Sky Pape: The Landscape Explored
The Landscape Explored: An Interview with Sky Pape by William Forrestall
From the exhibition catalog, “Sky Pape: Selections from the Bellagio Suite,” January 2013
Yellow Box Gallery, St. Thomas University, Fredericton, New Brunswick, Canada
Sky, you are carving out a successful creative career in arguably one of the most dynamic settings in the art world, but going back can you tell us a little bit about your growing up and early life in Canada?
I’m third-generation Canadian, and Toronto was where I danced away much of my misspent youth in the early days of punk and new wave.
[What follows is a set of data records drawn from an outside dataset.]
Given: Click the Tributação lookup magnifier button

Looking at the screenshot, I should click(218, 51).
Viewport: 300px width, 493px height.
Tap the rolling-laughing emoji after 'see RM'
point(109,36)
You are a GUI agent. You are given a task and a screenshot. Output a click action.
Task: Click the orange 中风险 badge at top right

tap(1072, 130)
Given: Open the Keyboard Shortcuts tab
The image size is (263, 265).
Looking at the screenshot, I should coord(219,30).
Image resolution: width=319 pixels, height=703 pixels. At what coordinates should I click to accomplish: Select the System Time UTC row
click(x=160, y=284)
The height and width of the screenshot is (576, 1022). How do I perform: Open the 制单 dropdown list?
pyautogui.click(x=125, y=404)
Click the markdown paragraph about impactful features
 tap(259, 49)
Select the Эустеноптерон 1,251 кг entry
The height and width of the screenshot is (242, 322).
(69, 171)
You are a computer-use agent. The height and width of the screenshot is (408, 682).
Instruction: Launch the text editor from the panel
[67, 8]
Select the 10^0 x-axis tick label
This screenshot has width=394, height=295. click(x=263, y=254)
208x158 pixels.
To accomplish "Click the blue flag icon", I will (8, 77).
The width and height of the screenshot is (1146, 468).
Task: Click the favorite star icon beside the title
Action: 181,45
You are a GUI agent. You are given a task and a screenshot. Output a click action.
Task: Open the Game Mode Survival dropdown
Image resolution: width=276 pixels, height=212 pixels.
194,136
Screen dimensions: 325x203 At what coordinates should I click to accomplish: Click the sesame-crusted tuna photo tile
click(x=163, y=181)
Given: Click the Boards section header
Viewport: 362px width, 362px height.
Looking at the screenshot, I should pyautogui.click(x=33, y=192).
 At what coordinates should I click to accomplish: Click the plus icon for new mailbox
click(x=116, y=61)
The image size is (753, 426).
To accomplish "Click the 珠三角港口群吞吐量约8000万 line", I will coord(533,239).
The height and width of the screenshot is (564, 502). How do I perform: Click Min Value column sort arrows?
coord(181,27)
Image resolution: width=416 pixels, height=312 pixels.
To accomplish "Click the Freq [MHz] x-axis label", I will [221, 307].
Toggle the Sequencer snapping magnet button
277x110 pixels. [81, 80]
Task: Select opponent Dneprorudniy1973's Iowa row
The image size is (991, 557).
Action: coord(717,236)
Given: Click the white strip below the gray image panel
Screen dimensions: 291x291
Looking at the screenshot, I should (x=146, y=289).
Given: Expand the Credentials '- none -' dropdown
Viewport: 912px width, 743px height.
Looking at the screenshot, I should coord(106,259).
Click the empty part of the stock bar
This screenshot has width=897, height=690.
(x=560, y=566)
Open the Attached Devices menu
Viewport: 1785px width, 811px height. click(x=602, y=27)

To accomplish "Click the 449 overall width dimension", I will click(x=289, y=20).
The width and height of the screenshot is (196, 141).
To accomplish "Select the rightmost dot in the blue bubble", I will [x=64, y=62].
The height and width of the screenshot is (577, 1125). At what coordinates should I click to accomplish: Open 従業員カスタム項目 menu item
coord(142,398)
Any inherited creativity stems from my father’s side – my paternal great-grandfather was a flautist for Czar Nicholas II, the last emperor of Russia, and my grandmother, his daughter, was a painter. Grandma Sara was keenly aware of the great 20th century modernists like Hans Hoffman, Man Ray, Alexander Calder, etc., and I’m indebted to her for expanding my visual horizons. Not one to keep her opinion to herself or ever varnish it, she took a critic’s razor to even my earliest drawings, pointing out what I could work on, what I could do better.
When I was around ten or eleven, I wrote to the famous painter Ken Danby, asking advice about pursuing an artistic life. His reply arrived in the mail, and though I’m sorry to say I can’t specifically recall those kind words of wisdom, his encouragement and generosity in taking the time to respond to a kid’s questions has stayed with me, cementing the value of artists helping artists, and age being meaningless in terms of connecting.
You attended Queen’s University in Kingston, Ontario, before enrolling in Parsons School of Design in New York and then the Art Students League. What precipitated your decision to go to New York?
My first experience of New York was a weekend visit there in my teens. I was gobsmacked by the pace, the art, the people, the architecture, the food, jump seats in checker cabs, the inability for anything to be effectively brushed under the carpet, by everything, and I instantly knew I was in Misfits’ Paradise. Unable to afford NYC, I had been at Queen’s University for a year when Parsons School of Design invited me to apply. The second I was accepted, I resolved to move to New York even if it meant starving – which at times it did. I was 18 when I arrived, and for a while, I got by on a 10-lb bag of rice, and soup made from ketchup packets, occasionally trading rice with a friend for one of her oranges. My landlord charged extra for heat, which was beyond my means, so my toilet froze into a block of ice. If I had been Mr. Duchamp, perhaps I could have turned it into a valuable work of art.
Your works, although quite complex, can be described as landscape. How long have you been exploring landscape, and how did you start?
A connection with nature is intrinsic to my work, rather than an exploration of landscape, per se. The ability to make a descriptive rendering of what one sees is a valuable tool I’m glad to have, but forces intrigue me more than places. Considering my work as a whole, the pieces resulting from my time in Italy are the only ones that so readily suggest “landscape,” and even those vistas quickly dissolve upon closer inspection. There are, in fact, no shimmering lakes, no trees – just the residue of mist and rain and plant soot. I find it fascinating that the materials seem to insistently provide an image that describes themselves through their very nature. It still makes me smile to read the words a petulant Thomas Eakins penned to his father, “The big artist does not sit down monkey like & copy… he keeps a sharp eye on Nature & steals her tools.”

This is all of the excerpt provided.